Red flag #2: Over-scaring

Scare-mongering about the future of your eye condition is a flagrant violation of the hippocratic oath to first do no harm. Run, don’t walk, when you encounter this.

Responsible, competent physicians are straightforward, honest and realistic with you about any disease or condition you have that could threaten your sight, even if they fail to help your issues with pain and discomfort.

Physicians who attempt to frighten you about the future of your eye pain or similar issues, as a means of marketing their products or services, are violating the most basic ethical standard of their profession.

Companies that use fear marketing directed at pain patients (because, let’s face it, that’s what we are)… we should avoid them, rather than rewarding them for such abusive manipulation.

If you think I’m over-dramatizing, that means there’s a lot out there on the market right now that you haven’t seen. That’s a good thing.

Red flag #3: Over-pricing

People with dry eye have become notorious in the industry for their willingness to pay anything for relief.

That makes us targets.

We can’t judge everything based on price. There’s so much we don’t know about the reasons for pricing structures, for example.

But we should not hesitate to try to apply some kind of a reasonableness standard to what is being offered us. If it seems unreasonably expensive compared to reasonably comparable services or products, that’s a red flag.

Note: A red flag doesn’t have to mean “don’t do it”. A red flag can mean, “I think I should have a conversation about this with someone totally unconnected to it and get their opinion.”

I saw a marketing email the other day that had - among many other red flags - a list of suggestions for how to finance a service offered in relation to dry eye. This service, to the best of my understanding, did not include any actual medical treatment - it was perhaps more akin to self-help seminars and/or personal coaching. The list of financing suggestions included getting a new credit card, selling excess household goods, and taking out a loan on your home. A steep discount was offered if you purchased within 7 days. If you do not see a Really Big Red Flag here without my pointing it out, please know that you are vulnerable to dry eye scams and fraud.

Red flag #4: Over-dissing

Is someone enticing you to their products or services on the basis that they know other common approaches to dry eye “don’t work”?

Is someone pitching “natural” products, treatments or strategies by dissing drugs and devices? Part of the red flag here is generalizing in any way about dry eye: that’s just bad practice. Different things work for different people. Honest doctors and honest businesses acknowledge that fact. Personally, I avoid drugs like the plague - so what? I know many other people for whom topical or systemic medications are a vital and effective part of their treatment. This is reality. Anything from a gluten-free diet to a high dose of cyclosporine may work great for one person and be useless for another. This is reality. Our mileage varies. It’s the nature of the beast as best we know it today.

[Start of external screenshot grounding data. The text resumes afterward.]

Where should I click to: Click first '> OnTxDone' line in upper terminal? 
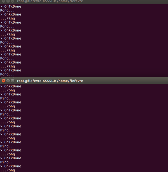pyautogui.click(x=11, y=6)
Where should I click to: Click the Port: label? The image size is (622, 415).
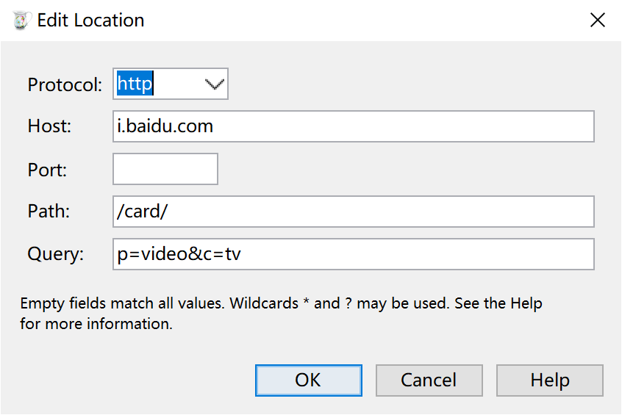47,170
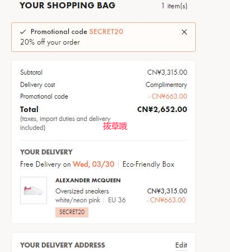Click the checkmark icon beside Promotional code

[23, 32]
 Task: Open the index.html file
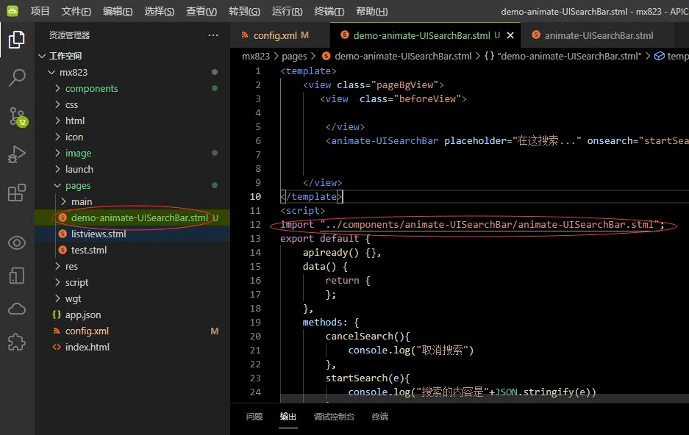pos(87,348)
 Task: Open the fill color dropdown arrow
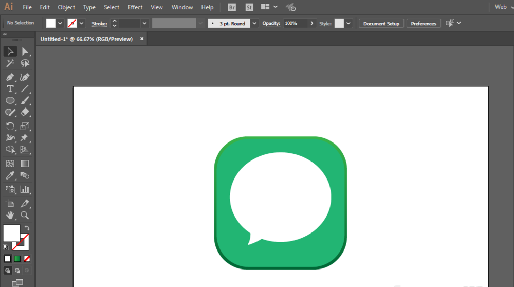tap(60, 23)
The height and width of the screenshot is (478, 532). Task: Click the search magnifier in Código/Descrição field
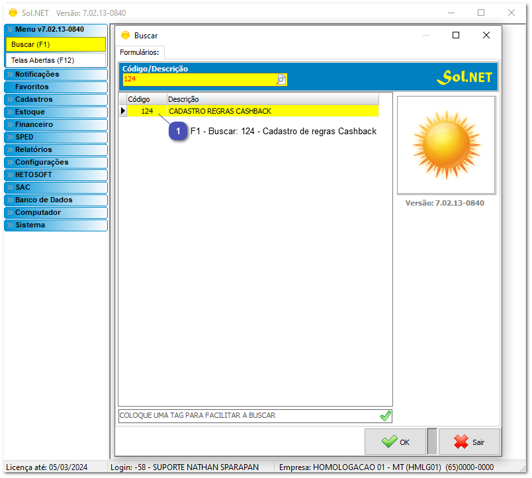click(281, 79)
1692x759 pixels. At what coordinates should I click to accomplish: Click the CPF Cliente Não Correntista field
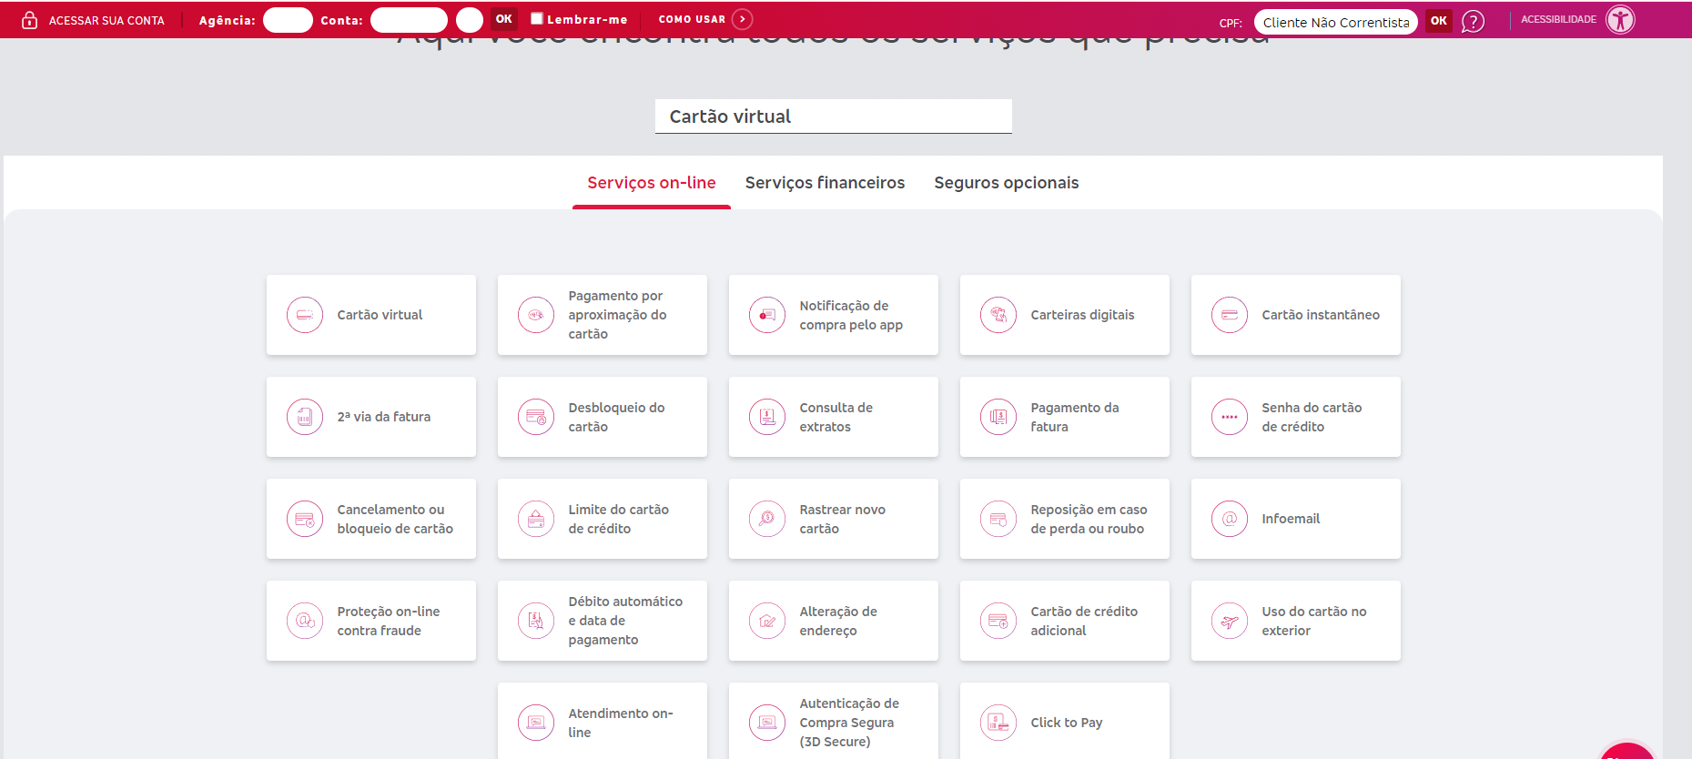pos(1335,22)
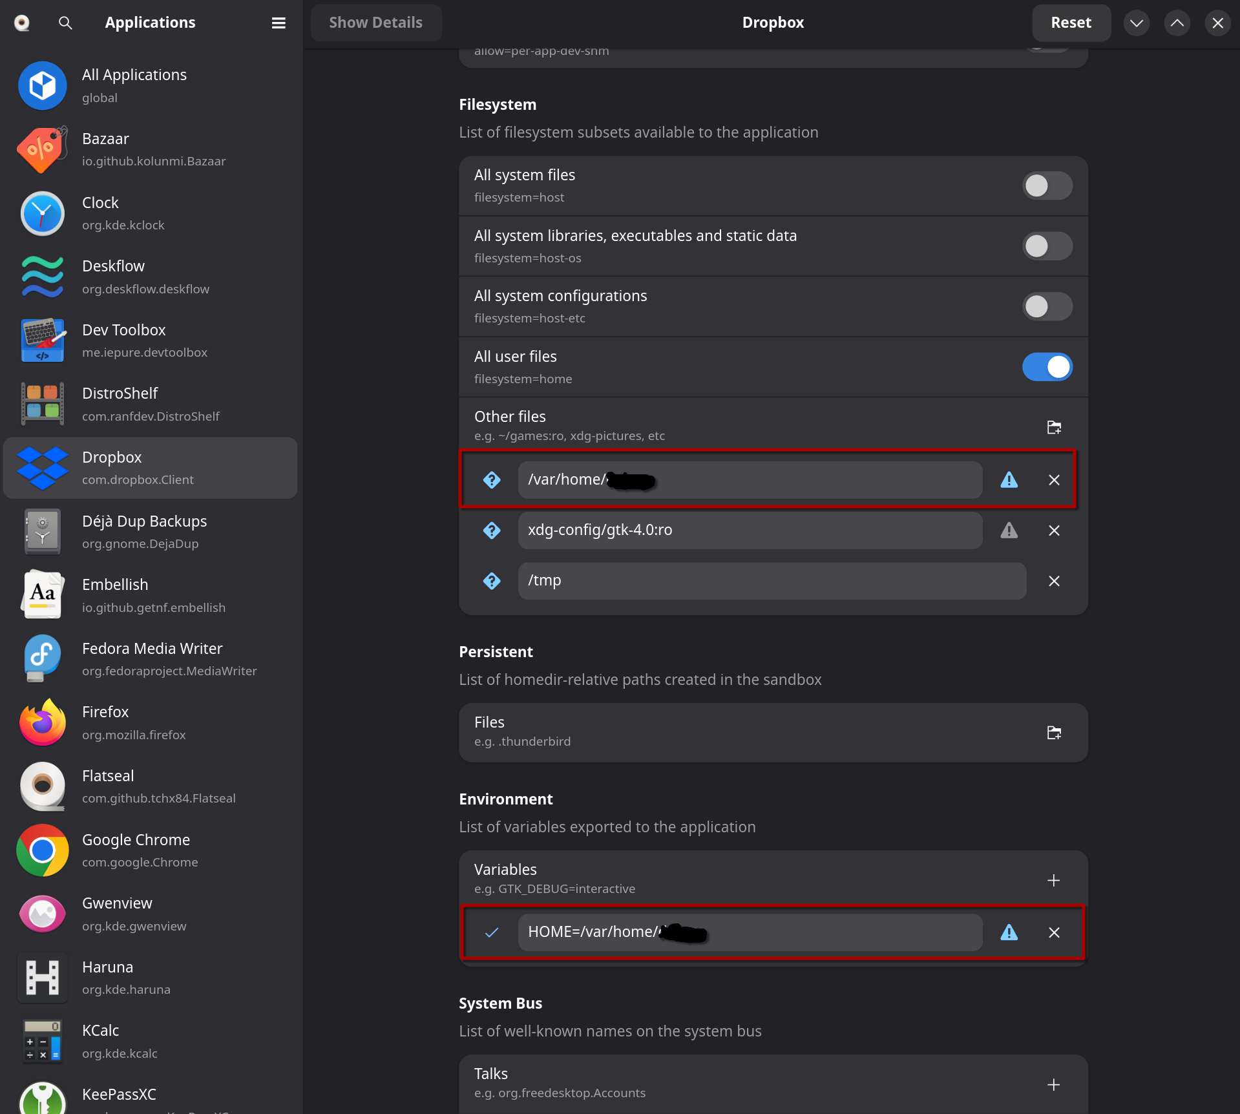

Red flag #5: Over-glamouring

Just. Don’t. Fall. For. It.

Think about it. The specialists who can do you the most good are probably not going to be the most visible social media darlings or the ones with the slickest trappings.

They’re more likely to be the scientifically-minded physicians that aren’t really all that interested in business. Many of them are simple and unassuming and lacking in name recognition.

Don’t let yourself be hypnotized into thinking that your solution must necessarily lie in the hands of one of the most visible or most famous names in the dry eye community.

Good work is often done in surprisingly unpretentious places.